Re: [PATCH v3] ceph: dump info about cap flushes when we're waiting too long for them

Jeff Layton <jlayton@xxxxxxxxxx> · Fri, 30 Jul 2021 09:32:44 -0400

On Fri, 2021-07-30 at 11:09 +0100, Luis Henriques wrote:
> Jeff Layton <jlayton@xxxxxxxxxx> writes:
> 
> > We've had some cases of hung umounts in teuthology testing. It looks
> > like client is waiting for cap flushes to complete, but they aren't.
> > 
> > Add a field to the inode to track the highest cap flush tid seen for
> > that inode.

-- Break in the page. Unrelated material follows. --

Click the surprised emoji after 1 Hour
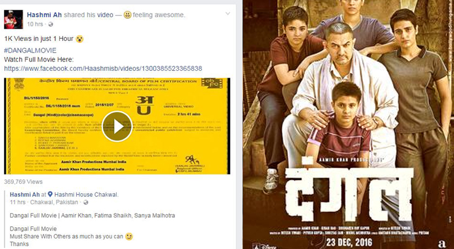 pyautogui.click(x=80, y=39)
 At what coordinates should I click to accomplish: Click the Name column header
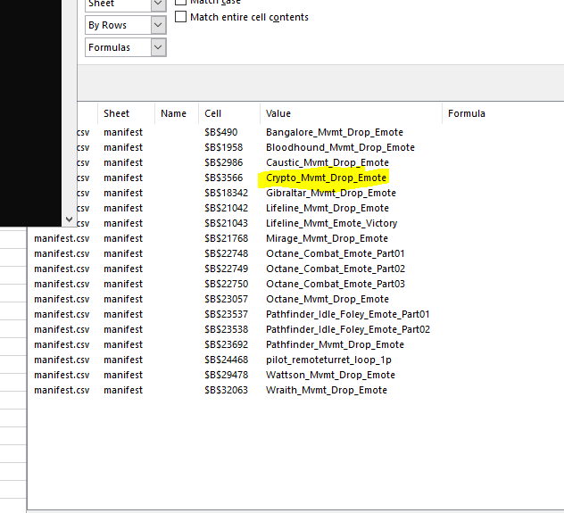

Also, add a backpointer to the inode to the ceph_cap_flush
> > struct.
> > 
> > Change wait_caps_flush to wait 60s, and then dump info about the
> > condition of the list.
> > 
> > Also, print pr_info messages if we end up dropping a FLUSH_ACK for an
> > inode onto the floor.
> > 
> > Reported-by: Patrick Donnelly <pdonnell@xxxxxxxxxx>
> > URL: https://tracker.ceph.com/issues/51279
> > Signed-off-by: Jeff Layton <jlayton@xxxxxxxxxx>
> > ---
> >  fs/ceph/caps.c       | 17 +++++++++++++++--
> >  fs/ceph/inode.c      |  1 +
> >  fs/ceph/mds_client.c | 31 +++++++++++++++++++++++++++++--
> >  fs/ceph/super.h      |  2 ++
> >  4 files changed, 47 insertions(+), 4 deletions(-)
> > 
> > v3: more debugging has shown the client waiting on FLUSH_ACK messages
> >     that seem to never have come. Add some new printks if we end up
> >     dropping a FLUSH_ACK onto the floor.
> 
> Since you're adding debug printks, would it be worth to also add one in
> mds_dispatch(), when __verify_registered_session(mdsc, s) < 0?
> 
> It's a wild guess, but the FLUSH_ACK could be dropped in that case too.
> Not that I could spot any issue there, but since this seems to be
> happening during umount...
> 
> Cheers,

Good point. I had looked at that case and had sort of dismissed it in
this situation, but you're probably right. I've added a similar pr_info
for that case and pushed it to the repo after a little testing here. I
won't bother re-posting it though since the change is trivial.

Thanks,
-- 
Jeff Layton <jlayton@xxxxxxxxxx>